July 2013 Letter
A few days ago we started the Apostles’ fast which will end on July 12th (5th of Abib), in commemoration of St. Peter and St. Paul. Previously, we reviewed the lives of our fathers the apostles, and this month we would like to review the lives of the second generation after the apostles, whom are called the “Apostolic fathers.”
The Apostolic fathers are the disciples of the apostles (e.g. Ignatius of Antioch the disciple of St. Peter), and whose teachings are considered a direct reflection of the preaching of the apostles. They belong to several places of the Roman empire: Asia Minor, Syria, Rome. In studying their writings we find that the content and way of writing are very close to that of the New Testament, particularly the epistles. Although each of them wrote in different circumstances, they present one universal thought that indicates the Christian dogma at that time.

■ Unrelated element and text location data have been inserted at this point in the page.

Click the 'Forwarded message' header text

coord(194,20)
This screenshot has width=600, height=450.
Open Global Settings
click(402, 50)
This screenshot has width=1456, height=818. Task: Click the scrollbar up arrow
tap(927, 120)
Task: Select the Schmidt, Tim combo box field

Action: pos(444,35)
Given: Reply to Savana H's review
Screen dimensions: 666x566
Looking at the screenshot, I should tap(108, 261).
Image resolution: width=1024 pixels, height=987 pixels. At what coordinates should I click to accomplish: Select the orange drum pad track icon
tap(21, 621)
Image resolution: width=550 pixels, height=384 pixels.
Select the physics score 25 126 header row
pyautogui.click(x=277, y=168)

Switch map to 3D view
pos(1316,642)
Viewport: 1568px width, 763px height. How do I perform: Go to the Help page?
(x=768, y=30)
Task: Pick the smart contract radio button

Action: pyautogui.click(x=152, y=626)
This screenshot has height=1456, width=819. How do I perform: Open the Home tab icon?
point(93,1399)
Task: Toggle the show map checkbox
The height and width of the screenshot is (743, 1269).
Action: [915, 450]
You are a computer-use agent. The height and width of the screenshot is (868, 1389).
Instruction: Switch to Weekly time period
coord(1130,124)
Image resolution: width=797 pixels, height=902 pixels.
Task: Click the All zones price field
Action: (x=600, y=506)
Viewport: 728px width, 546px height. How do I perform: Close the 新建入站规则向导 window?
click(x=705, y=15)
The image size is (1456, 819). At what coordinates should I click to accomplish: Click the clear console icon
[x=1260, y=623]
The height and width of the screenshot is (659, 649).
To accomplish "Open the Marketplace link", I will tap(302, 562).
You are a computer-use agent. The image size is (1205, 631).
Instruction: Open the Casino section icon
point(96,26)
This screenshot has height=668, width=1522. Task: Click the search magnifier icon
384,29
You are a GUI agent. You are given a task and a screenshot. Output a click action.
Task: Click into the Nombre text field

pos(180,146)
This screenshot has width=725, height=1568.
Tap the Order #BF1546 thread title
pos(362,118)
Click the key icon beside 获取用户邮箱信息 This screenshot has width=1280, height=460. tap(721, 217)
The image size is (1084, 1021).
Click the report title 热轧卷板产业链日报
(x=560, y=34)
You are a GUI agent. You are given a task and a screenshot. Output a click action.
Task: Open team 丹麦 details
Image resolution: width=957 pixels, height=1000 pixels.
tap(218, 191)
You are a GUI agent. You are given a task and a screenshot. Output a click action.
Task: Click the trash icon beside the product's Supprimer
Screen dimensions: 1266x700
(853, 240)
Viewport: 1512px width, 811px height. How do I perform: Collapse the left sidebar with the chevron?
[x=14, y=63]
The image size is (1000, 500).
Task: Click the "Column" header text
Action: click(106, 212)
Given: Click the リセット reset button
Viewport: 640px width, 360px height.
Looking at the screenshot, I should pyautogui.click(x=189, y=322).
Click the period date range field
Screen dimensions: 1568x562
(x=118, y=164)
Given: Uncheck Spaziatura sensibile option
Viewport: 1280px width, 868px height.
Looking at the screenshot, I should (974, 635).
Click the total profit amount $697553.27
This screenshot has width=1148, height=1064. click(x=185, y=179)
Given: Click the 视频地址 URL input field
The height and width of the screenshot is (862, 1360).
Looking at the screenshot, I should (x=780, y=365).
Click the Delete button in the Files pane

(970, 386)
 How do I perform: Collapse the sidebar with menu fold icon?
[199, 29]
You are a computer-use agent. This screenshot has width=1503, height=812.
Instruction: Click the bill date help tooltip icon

The apostolic fathers and their writings:
v St. Clement of Rome: was a priest in Rome, wrote a letter to the church in Corinth. Other letters are doubtfully referred to him. Was martyred in the year 101.
v St. Ignatius of Antioch: the second bishop on the See of Antioch, was a disciple of St. John the Beloved and some say to St. Peter. Wrote 7 letters on his way to Rome to be martyred by being thrown to the wild beasts, and was martyred in the year 107 during the reign of Emperor Trajan.
v St. Polycarp: was born around the year 80 AD, ordained bishop of the city of Smyrna (now Izmir). Was a disciple of the Apostle St. John. History records a document about the story of his martyrdom in 167 AD. Wrote a letter to the Philippians.
v Papias: bishop of Hierapolis Asia Minor. Was a listener of St. John the Apostle and friend of St. Polycarp. Wrote his memoirs in five books, which traces the origins of the Gospels of Matthew and Mark and shows the witnesses whom he relied on.
v Letter of Barnabas: an unknown author, and its history is uncertain, but it dates back to the end of the first century and the beginning of the second.
v The Didache: or “teaching of the Lord to the nations by the 12 apostles” is a small book dedicated to guide ethical behavior, and the definition of the rites and laws of the Church.
v The Shepherd by Hermas: a symbolic book that consists of group of revelations.
May the blessing of Saint Mary, the holy apostles, and Saint Mercurius be with us all.